Requirements:
1. In the forum thread about whether Baron is worth the max, what does HORNETSFAN say Baron needs to work on?
2. List every basketball player other than Baron Davis who is named in the forum thread below.

Passage provided:
━━━━━━━━

# Is Baron worth the Max?



## John

Not yet guys.. Yes, he is proven that he is a good playoff performer, but he was completely outplayed by Jason Kidd. Baron is a good talent but I don't think he is worth the max at this point or will he ever.


----------



## Shaqs big toe

I was just discussing this with my buddy the other day. As good a playoffs as davis had, I believe that next year will be his breakout year, establishing him as a superstar.

I can see why you'd be trepidatious about giving him the Max... but who else do the Hornets have to spend their dollars on?


----------



## John

By giving Baron a MAX contract plus Mashburn close to MAx salary are enough to win the EAST but not enough to win a championship. So if you know something won't get it done, you still want to do it?


----------



## Patrick

That's how you will build a solid team, and I don't think that's enough to win the East. Jamal Magloire will become even better and just wait when that comes you'll see they will challenge for the Eastern conference. Offcourse, Baron Davis is worth the max because he has that killer instinct guys like Kobe Bryant and Paul Pierce have come 4th quarter time.

He's kind of inconsistent some times; that's his only weaknesses but when's he's feeling it, he's in the zone!


----------



## HORNETSFAN

He's still young and learning, but he will be a "max" player. He needs to work on free throw shooting, but otherwise he is becoming one of the premier PGs in the NBA.


----------



## John

I have issue with the word "Consistency"

How do you define this word?

Do you mean he is not able to hit shots that he is supposed to make that's called inconsistent?

Or do you mean in some nites, where he faced top defender in the game at his position but has problems with scoring that's still included in "Consistency!"

━━━━━━━━

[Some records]
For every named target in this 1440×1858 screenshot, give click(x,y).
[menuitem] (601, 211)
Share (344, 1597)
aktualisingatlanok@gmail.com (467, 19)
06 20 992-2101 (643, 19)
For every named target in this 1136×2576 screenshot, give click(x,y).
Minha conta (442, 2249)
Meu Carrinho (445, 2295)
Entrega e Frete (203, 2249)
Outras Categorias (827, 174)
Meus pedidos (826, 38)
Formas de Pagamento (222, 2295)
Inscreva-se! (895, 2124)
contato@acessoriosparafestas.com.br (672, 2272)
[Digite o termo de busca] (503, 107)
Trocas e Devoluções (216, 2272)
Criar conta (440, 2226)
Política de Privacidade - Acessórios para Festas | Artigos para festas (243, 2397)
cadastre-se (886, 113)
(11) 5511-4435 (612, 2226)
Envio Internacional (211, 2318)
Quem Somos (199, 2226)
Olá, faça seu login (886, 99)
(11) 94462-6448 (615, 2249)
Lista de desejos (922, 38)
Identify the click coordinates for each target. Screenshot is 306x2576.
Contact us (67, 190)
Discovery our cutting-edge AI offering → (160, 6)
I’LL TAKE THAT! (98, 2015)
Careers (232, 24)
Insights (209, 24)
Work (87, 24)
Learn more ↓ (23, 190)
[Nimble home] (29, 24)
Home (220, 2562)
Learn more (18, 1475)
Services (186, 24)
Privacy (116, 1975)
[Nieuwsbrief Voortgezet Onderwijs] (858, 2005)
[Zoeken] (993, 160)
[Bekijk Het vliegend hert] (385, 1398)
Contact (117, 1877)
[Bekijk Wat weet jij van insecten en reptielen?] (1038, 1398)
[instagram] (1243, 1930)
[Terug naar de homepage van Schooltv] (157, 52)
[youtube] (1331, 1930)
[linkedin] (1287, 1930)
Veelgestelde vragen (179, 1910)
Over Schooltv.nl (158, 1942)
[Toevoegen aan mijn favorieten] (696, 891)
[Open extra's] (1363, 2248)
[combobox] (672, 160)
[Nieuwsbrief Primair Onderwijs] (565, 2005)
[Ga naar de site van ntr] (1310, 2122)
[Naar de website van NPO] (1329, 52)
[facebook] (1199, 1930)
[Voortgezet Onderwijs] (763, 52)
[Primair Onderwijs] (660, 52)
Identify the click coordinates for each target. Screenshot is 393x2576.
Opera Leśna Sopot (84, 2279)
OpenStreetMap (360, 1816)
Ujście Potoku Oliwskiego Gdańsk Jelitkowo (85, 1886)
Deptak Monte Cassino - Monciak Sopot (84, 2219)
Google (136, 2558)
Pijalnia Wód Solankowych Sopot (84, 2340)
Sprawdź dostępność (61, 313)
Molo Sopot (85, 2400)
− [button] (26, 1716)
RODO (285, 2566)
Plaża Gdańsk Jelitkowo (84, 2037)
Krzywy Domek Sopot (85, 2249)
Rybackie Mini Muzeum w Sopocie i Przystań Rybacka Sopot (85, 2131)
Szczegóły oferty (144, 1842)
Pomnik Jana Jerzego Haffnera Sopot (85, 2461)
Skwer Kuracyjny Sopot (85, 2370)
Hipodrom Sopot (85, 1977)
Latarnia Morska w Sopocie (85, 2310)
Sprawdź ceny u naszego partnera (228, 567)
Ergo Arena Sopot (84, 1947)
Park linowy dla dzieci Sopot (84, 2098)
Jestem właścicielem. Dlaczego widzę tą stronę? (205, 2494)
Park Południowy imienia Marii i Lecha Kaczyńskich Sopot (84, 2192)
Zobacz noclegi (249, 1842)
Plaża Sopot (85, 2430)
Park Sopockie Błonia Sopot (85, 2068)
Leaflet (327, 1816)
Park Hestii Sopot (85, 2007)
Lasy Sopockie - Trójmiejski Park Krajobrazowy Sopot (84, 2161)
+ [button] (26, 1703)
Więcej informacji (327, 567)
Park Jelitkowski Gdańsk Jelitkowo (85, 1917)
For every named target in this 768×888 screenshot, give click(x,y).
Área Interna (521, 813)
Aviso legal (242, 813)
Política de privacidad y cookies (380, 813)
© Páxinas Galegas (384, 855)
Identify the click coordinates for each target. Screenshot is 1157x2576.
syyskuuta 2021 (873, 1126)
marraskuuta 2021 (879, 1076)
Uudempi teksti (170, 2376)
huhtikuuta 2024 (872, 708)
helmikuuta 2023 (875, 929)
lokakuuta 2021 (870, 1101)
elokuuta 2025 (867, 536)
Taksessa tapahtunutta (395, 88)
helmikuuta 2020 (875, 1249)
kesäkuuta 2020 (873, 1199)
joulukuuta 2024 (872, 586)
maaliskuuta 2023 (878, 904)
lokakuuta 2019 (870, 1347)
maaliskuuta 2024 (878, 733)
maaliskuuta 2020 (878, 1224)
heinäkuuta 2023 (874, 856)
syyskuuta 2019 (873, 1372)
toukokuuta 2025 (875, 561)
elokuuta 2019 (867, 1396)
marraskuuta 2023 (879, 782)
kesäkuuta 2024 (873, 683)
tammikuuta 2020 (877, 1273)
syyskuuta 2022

━━━━━━━━

Outputs by task:
1. Free throw shooting.

2. Jason Kidd, Mashburn, Jamal Magloire, Kobe Bryant, Paul Pierce